== MATERIAL FOR THE TASK

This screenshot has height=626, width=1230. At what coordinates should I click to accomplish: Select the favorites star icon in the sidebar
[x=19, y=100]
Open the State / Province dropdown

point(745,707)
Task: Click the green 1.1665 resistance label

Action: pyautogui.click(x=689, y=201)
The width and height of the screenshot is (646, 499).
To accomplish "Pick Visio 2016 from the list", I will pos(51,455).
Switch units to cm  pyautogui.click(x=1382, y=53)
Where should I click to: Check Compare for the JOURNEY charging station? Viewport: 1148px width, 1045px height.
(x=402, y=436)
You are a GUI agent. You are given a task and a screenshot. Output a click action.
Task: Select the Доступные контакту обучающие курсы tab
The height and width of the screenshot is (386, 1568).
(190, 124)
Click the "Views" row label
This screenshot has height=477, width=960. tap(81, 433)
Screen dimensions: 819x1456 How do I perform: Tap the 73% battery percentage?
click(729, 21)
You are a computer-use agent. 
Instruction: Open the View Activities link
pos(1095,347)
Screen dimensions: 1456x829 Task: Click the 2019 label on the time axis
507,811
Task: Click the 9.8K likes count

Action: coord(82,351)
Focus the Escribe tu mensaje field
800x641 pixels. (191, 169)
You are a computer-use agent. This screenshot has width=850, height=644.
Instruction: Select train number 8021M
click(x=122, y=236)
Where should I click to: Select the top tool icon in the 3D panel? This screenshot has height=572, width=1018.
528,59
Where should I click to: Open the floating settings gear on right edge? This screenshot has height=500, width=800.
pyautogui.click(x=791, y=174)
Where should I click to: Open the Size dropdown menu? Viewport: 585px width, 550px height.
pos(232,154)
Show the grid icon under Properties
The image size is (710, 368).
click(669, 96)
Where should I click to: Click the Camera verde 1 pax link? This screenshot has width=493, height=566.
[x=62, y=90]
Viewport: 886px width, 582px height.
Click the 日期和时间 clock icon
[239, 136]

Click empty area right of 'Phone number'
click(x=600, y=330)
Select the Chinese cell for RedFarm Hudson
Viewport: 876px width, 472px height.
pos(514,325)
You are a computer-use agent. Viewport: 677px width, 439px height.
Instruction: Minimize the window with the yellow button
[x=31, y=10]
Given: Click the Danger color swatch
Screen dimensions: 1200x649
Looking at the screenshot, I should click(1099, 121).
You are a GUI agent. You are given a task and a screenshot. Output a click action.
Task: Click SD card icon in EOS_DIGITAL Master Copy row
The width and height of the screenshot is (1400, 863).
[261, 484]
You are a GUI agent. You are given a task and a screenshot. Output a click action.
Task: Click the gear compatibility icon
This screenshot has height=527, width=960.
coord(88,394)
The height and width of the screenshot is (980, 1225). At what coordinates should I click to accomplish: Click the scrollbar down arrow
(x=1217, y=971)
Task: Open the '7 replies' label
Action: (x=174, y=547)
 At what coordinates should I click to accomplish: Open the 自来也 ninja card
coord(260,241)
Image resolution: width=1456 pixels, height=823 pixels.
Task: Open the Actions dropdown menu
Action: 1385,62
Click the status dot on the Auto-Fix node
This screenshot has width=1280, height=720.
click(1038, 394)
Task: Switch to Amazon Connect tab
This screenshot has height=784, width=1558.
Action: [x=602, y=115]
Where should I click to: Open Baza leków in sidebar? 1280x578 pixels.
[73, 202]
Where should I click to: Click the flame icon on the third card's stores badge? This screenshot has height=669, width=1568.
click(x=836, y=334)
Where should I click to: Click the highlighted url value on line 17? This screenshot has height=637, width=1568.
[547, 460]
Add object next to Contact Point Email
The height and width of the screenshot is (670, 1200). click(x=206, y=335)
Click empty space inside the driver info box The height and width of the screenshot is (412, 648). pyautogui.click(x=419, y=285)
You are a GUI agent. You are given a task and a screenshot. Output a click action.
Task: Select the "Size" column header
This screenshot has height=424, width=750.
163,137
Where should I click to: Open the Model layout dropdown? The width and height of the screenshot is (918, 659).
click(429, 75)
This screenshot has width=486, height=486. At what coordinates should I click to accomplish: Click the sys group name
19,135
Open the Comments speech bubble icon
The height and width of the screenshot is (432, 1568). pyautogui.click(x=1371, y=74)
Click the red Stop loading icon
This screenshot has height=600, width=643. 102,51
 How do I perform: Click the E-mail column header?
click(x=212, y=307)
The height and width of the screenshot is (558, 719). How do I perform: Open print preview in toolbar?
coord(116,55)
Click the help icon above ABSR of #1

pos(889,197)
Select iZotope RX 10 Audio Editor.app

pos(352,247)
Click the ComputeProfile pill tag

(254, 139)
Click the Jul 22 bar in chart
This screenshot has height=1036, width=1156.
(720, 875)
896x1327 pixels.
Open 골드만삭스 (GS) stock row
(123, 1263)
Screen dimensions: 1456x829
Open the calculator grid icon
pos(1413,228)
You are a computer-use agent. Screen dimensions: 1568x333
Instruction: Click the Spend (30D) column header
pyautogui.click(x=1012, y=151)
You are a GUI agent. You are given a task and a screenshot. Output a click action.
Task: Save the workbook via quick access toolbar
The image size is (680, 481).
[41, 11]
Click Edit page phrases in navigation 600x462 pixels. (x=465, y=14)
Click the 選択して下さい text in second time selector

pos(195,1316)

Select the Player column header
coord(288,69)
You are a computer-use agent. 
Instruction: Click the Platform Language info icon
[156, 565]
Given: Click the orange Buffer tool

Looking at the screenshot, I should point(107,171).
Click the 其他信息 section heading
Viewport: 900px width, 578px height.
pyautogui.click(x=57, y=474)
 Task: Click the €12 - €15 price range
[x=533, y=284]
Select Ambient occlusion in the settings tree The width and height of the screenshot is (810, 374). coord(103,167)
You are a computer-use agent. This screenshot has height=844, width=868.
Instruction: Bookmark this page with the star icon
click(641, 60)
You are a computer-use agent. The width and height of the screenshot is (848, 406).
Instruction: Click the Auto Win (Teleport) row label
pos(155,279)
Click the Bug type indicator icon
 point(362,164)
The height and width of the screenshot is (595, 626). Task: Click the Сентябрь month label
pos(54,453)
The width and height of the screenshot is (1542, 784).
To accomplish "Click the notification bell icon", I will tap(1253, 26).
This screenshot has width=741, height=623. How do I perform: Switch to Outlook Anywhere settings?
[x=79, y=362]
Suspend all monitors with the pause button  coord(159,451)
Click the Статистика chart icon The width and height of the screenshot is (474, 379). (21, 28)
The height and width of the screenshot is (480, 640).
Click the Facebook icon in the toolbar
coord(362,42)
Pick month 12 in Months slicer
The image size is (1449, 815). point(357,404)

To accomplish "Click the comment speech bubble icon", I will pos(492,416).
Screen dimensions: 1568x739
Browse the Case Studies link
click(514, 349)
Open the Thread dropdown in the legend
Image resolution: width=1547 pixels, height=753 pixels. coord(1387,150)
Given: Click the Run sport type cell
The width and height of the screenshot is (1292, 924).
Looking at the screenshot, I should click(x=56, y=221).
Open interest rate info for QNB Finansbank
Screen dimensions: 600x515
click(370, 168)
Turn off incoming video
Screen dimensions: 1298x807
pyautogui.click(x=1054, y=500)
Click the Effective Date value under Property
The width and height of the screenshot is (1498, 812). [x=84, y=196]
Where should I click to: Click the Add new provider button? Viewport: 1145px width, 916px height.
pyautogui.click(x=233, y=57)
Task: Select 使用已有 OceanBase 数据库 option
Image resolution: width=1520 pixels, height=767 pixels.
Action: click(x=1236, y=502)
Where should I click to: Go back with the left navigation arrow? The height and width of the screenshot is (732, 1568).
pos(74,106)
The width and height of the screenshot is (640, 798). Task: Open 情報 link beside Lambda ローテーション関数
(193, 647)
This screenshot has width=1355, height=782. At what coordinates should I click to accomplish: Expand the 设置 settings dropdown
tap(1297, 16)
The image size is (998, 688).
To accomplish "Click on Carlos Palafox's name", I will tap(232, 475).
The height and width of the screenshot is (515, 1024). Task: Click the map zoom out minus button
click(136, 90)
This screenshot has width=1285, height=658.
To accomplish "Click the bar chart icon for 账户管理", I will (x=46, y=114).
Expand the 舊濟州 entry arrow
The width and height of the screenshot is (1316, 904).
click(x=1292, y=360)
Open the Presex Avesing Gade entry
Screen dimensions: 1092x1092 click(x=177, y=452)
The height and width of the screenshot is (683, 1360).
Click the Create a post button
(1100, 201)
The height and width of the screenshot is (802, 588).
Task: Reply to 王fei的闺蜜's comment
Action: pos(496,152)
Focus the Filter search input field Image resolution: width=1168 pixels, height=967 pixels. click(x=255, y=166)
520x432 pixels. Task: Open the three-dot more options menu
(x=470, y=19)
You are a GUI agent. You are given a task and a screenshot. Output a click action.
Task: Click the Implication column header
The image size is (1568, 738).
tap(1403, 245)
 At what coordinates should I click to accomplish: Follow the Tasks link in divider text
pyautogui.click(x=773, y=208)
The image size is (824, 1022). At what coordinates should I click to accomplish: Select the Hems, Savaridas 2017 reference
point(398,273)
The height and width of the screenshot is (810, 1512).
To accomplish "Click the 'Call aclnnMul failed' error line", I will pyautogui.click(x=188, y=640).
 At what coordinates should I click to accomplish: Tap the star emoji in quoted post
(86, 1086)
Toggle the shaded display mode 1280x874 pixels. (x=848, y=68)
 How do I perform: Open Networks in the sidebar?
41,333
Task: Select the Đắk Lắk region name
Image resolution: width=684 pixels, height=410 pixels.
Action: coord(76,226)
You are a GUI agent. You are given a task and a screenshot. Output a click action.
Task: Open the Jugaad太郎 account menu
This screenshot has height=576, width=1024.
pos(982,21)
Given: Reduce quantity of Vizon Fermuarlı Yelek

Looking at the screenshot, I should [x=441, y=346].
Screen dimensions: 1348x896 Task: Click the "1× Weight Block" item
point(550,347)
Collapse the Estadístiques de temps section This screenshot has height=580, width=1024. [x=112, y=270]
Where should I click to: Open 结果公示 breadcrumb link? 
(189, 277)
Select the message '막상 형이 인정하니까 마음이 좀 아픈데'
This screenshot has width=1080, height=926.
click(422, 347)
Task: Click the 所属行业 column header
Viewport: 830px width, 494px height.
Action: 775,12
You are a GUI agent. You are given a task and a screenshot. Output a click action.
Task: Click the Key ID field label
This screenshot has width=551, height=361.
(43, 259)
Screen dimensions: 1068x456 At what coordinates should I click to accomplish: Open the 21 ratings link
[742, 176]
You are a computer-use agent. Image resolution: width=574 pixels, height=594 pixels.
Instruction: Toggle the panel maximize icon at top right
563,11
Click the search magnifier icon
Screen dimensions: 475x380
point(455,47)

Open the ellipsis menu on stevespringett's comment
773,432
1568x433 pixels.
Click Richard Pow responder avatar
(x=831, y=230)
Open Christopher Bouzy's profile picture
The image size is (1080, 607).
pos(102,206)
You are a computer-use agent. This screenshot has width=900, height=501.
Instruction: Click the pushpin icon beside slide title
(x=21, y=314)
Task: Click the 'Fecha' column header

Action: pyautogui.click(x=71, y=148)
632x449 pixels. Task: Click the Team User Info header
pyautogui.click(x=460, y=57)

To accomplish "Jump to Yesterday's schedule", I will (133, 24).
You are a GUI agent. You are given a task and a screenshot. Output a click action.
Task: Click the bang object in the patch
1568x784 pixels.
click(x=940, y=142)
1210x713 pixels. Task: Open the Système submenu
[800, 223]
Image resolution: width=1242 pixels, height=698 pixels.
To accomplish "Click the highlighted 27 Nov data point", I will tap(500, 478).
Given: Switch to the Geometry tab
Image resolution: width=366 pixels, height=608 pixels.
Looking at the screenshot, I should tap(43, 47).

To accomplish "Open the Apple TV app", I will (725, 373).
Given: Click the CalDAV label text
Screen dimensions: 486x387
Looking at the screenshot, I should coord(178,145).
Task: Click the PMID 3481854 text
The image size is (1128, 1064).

====

## YOUR INSTRUCTIONS
When you reach the line with "At what coordinates should I click to accomplish: Tap" in the records above, start writing out lines exactly, and stop once the line with "Task: Select the Đắk Lắk region name" has been written; include nothing else.

## WRITTEN REPLY
 At what coordinates should I click to accomplish: Tap the star emoji in quoted post
(86, 1086)
Toggle the shaded display mode 1280x874 pixels. (x=848, y=68)
 How do I perform: Open Networks in the sidebar?
41,333
Task: Select the Đắk Lắk region name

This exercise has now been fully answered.